- [SUPPLIED RECORDS]

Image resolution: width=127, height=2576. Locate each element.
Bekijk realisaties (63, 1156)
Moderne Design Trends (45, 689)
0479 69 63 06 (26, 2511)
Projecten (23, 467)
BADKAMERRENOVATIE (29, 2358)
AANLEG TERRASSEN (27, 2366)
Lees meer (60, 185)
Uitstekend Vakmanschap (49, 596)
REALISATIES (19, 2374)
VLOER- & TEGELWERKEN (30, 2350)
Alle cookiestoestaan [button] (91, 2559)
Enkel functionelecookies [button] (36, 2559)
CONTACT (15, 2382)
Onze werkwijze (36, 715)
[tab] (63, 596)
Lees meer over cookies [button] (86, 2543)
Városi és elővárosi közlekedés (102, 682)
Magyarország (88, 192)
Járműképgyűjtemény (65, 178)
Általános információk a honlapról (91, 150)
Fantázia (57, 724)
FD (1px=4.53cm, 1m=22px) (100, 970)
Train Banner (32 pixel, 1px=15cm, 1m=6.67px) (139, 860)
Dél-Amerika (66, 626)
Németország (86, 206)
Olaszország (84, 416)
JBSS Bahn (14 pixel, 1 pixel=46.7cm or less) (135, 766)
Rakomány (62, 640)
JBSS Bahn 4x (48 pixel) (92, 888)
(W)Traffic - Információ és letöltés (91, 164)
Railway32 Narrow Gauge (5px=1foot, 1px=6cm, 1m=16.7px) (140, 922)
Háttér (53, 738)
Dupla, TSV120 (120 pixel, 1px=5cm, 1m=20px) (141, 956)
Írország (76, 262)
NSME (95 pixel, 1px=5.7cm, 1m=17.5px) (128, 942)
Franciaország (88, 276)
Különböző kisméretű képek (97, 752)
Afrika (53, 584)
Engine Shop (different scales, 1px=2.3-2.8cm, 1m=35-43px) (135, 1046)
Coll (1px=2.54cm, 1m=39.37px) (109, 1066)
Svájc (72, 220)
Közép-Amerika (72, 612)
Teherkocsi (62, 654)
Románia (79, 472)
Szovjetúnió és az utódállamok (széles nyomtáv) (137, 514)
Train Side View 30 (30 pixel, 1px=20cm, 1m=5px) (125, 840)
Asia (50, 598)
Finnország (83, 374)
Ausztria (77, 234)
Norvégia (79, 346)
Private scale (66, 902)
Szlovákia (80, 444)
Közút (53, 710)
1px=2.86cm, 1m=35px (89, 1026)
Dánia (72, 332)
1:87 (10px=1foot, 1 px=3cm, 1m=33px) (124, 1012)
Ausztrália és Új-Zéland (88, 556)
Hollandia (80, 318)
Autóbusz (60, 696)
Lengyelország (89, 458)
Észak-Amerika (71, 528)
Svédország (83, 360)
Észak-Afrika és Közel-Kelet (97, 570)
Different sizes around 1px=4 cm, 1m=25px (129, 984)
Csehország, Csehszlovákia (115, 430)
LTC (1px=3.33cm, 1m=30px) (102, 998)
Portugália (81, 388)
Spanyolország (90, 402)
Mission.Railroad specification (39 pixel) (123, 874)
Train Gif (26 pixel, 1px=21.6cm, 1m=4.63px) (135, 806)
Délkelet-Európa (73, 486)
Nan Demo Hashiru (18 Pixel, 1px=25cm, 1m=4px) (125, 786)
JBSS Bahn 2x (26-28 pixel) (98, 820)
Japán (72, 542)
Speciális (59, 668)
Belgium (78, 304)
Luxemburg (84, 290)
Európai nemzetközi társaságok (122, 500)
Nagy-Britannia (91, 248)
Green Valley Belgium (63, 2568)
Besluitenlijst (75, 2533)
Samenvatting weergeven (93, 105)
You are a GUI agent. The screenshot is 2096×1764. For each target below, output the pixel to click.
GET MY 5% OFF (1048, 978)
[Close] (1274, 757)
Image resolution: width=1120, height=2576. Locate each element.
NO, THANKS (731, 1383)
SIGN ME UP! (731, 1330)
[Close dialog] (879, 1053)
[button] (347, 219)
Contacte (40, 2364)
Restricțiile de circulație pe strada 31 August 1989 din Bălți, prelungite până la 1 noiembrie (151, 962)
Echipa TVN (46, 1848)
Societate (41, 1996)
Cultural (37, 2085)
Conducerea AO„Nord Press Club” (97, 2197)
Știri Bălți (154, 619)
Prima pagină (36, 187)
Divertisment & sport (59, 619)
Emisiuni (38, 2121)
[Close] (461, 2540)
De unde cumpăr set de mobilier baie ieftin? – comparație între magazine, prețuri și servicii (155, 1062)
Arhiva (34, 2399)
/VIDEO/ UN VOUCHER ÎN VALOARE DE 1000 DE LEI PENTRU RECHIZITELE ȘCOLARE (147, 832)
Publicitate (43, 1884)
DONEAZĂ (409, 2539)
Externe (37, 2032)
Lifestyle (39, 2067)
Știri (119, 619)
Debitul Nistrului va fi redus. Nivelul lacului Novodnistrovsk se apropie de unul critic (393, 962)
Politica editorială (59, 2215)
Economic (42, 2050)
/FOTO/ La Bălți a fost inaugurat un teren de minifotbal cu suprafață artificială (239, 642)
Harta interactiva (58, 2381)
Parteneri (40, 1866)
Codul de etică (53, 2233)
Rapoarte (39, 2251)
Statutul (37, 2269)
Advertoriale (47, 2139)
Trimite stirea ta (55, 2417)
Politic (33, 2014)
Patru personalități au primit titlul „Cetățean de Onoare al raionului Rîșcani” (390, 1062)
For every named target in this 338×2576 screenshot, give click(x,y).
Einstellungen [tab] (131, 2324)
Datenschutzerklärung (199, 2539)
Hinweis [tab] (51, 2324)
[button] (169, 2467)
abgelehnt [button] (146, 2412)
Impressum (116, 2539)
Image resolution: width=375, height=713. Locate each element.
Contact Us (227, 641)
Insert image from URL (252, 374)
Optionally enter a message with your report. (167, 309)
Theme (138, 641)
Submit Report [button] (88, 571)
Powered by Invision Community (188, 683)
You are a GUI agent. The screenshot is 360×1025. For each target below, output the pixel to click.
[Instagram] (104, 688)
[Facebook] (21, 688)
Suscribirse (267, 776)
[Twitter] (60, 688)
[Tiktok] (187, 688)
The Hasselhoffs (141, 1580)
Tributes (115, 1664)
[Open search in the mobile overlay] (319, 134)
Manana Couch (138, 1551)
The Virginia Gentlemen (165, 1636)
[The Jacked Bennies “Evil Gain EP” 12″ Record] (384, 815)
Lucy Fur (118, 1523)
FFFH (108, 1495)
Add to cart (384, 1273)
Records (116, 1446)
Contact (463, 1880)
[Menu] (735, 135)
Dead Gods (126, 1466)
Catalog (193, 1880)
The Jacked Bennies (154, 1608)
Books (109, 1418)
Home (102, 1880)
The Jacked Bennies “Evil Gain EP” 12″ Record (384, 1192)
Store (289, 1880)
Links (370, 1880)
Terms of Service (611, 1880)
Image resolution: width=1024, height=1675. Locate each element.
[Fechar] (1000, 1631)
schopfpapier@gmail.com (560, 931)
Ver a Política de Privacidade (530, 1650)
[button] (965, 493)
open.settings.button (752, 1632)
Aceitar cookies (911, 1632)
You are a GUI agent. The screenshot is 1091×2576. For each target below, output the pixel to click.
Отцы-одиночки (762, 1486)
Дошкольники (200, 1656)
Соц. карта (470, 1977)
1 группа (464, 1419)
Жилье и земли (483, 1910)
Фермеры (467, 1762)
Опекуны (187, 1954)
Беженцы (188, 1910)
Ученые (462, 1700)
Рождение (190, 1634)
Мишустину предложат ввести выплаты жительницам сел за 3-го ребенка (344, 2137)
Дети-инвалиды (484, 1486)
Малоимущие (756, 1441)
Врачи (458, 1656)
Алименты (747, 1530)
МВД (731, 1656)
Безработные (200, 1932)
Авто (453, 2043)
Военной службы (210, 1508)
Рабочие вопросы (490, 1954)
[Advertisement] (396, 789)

- [PROBLEM STATEMENT]
Reproduce the records above exactly. Leave nothing out.

- [ANSWER BOX]
Image resolution: width=127, height=2576. Locate each element.
Bekijk realisaties (63, 1156)
Moderne Design Trends (45, 689)
0479 69 63 06 (26, 2511)
Projecten (23, 467)
BADKAMERRENOVATIE (29, 2358)
AANLEG TERRASSEN (27, 2366)
Lees meer (60, 185)
Uitstekend Vakmanschap (49, 596)
REALISATIES (19, 2374)
VLOER- & TEGELWERKEN (30, 2350)
Alle cookiestoestaan [button] (91, 2559)
Enkel functionelecookies [button] (36, 2559)
CONTACT (15, 2382)
Onze werkwijze (36, 715)
[tab] (63, 596)
Lees meer over cookies [button] (86, 2543)
Városi és elővárosi közlekedés (102, 682)
Magyarország (88, 192)
Járműképgyűjtemény (65, 178)
Általános információk a honlapról (91, 150)
Fantázia (57, 724)
FD (1px=4.53cm, 1m=22px) (100, 970)
Train Banner (32 pixel, 1px=15cm, 1m=6.67px) (139, 860)
Dél-Amerika (66, 626)
Németország (86, 206)
Olaszország (84, 416)
JBSS Bahn (14 pixel, 1 pixel=46.7cm or less) (135, 766)
Rakomány (62, 640)
JBSS Bahn 4x (48 pixel) (92, 888)
(W)Traffic - Információ és letöltés (91, 164)
Railway32 Narrow Gauge (5px=1foot, 1px=6cm, 1m=16.7px) (140, 922)
Háttér (53, 738)
Dupla, TSV120 (120 pixel, 1px=5cm, 1m=20px) (141, 956)
Írország (76, 262)
NSME (95 pixel, 1px=5.7cm, 1m=17.5px) (128, 942)
Franciaország (88, 276)
Különböző kisméretű képek (97, 752)
Afrika (53, 584)
Engine Shop (different scales, 1px=2.3-2.8cm, 1m=35-43px) (135, 1046)
Coll (1px=2.54cm, 1m=39.37px) (109, 1066)
Svájc (72, 220)
Közép-Amerika (72, 612)
Teherkocsi (62, 654)
Románia (79, 472)
Szovjetúnió és az utódállamok (széles nyomtáv) (137, 514)
Train Side View 30 (30 pixel, 1px=20cm, 1m=5px) (125, 840)
Asia (50, 598)
Finnország (83, 374)
Ausztria (77, 234)
Norvégia (79, 346)
Private scale (66, 902)
Szlovákia (80, 444)
Közút (53, 710)
1px=2.86cm, 1m=35px (89, 1026)
Dánia (72, 332)
1:87 (10px=1foot, 1 px=3cm, 1m=33px) (124, 1012)
Ausztrália és Új-Zéland (88, 556)
Hollandia (80, 318)
Autóbusz (60, 696)
Lengyelország (89, 458)
Észak-Amerika (71, 528)
Svédország (83, 360)
Észak-Afrika és Közel-Kelet (97, 570)
Different sizes around 1px=4 cm, 1m=25px (129, 984)
Csehország, Csehszlovákia (115, 430)
LTC (1px=3.33cm, 1m=30px) (102, 998)
Portugália (81, 388)
Spanyolország (90, 402)
Mission.Railroad specification (39 pixel) (123, 874)
Train Gif (26 pixel, 1px=21.6cm, 1m=4.63px) (135, 806)
Délkelet-Európa (73, 486)
Nan Demo Hashiru (18 Pixel, 1px=25cm, 1m=4px) (125, 786)
JBSS Bahn 2x (26-28 pixel) (98, 820)
Japán (72, 542)
Speciális (59, 668)
Belgium (78, 304)
Luxemburg (84, 290)
Európai nemzetközi társaságok (122, 500)
Nagy-Britannia (91, 248)
Green Valley Belgium (63, 2568)
Besluitenlijst (75, 2533)
Samenvatting weergeven (93, 105)
You are a GUI agent. The screenshot is 2096×1764. For each target below, output the pixel to click.
GET MY 5% OFF (1048, 978)
[Close] (1274, 757)
Image resolution: width=1120, height=2576. Locate each element.
NO, THANKS (731, 1383)
SIGN ME UP! (731, 1330)
[Close dialog] (879, 1053)
[button] (347, 219)
Contacte (40, 2364)
Restricțiile de circulație pe strada 31 August 1989 din Bălți, prelungite până la 1 noiembrie (151, 962)
Echipa TVN (46, 1848)
Societate (41, 1996)
Cultural (37, 2085)
Conducerea AO„Nord Press Club” (97, 2197)
Știri Bălți (154, 619)
Prima pagină (36, 187)
Divertisment & sport (59, 619)
Emisiuni (38, 2121)
[Close] (461, 2540)
De unde cumpăr set de mobilier baie ieftin? – comparație între magazine, prețuri și servicii (155, 1062)
Arhiva (34, 2399)
/VIDEO/ UN VOUCHER ÎN VALOARE DE 1000 DE LEI PENTRU RECHIZITELE ȘCOLARE (147, 832)
Publicitate (43, 1884)
DONEAZĂ (409, 2539)
Externe (37, 2032)
Lifestyle (39, 2067)
Știri (119, 619)
Debitul Nistrului va fi redus. Nivelul lacului Novodnistrovsk se apropie de unul critic (393, 962)
Politica editorială (59, 2215)
Economic (42, 2050)
/FOTO/ La Bălți a fost inaugurat un teren de minifotbal cu suprafață artificială (239, 642)
Harta interactiva (58, 2381)
Parteneri (40, 1866)
Codul de etică (53, 2233)
Rapoarte (39, 2251)
Statutul (37, 2269)
Advertoriale (47, 2139)
Trimite stirea ta (55, 2417)
Politic (33, 2014)
Patru personalități au primit titlul „Cetățean de Onoare al raionului Rîșcani” (390, 1062)
For every named target in this 338×2576 screenshot, give click(x,y).
Einstellungen [tab] (131, 2324)
Datenschutzerklärung (199, 2539)
Hinweis [tab] (51, 2324)
[button] (169, 2467)
abgelehnt [button] (146, 2412)
Impressum (116, 2539)
Image resolution: width=375, height=713. Locate each element.
Contact Us (227, 641)
Insert image from URL (252, 374)
Optionally enter a message with your report. (167, 309)
Theme (138, 641)
Submit Report [button] (88, 571)
Powered by Invision Community (188, 683)
You are a GUI agent. The screenshot is 360×1025. For each target below, output the pixel to click.
[Instagram] (104, 688)
[Facebook] (21, 688)
Suscribirse (267, 776)
[Twitter] (60, 688)
[Tiktok] (187, 688)
The Hasselhoffs (141, 1580)
Tributes (115, 1664)
[Open search in the mobile overlay] (319, 134)
Manana Couch (138, 1551)
The Virginia Gentlemen (165, 1636)
[The Jacked Bennies “Evil Gain EP” 12″ Record] (384, 815)
Lucy Fur (118, 1523)
FFFH (108, 1495)
Add to cart (384, 1273)
Records (116, 1446)
Contact (463, 1880)
[Menu] (735, 135)
Dead Gods (126, 1466)
Catalog (193, 1880)
The Jacked Bennies (154, 1608)
Books (109, 1418)
Home (102, 1880)
The Jacked Bennies “Evil Gain EP” 12″ Record (384, 1192)
Store (289, 1880)
Links (370, 1880)
Terms of Service (611, 1880)
Image resolution: width=1024, height=1675. Locate each element.
[Fechar] (1000, 1631)
schopfpapier@gmail.com (560, 931)
Ver a Política de Privacidade (530, 1650)
[button] (965, 493)
open.settings.button (752, 1632)
Aceitar cookies (911, 1632)
You are a GUI agent. The screenshot is 1091×2576. For each target below, output the pixel to click.
Отцы-одиночки (762, 1486)
Дошкольники (200, 1656)
Соц. карта (470, 1977)
1 группа (464, 1419)
Жилье и земли (483, 1910)
Фермеры (467, 1762)
Опекуны (187, 1954)
Беженцы (188, 1910)
Ученые (462, 1700)
Рождение (190, 1634)
Мишустину предложат ввести выплаты жительницам сел за 3-го ребенка (344, 2137)
Дети-инвалиды (484, 1486)
Малоимущие (756, 1441)
Врачи (458, 1656)
Алименты (747, 1530)
МВД (731, 1656)
Безработные (200, 1932)
Авто (453, 2043)
Военной службы (210, 1508)
Рабочие вопросы (490, 1954)
[Advertisement] (396, 789)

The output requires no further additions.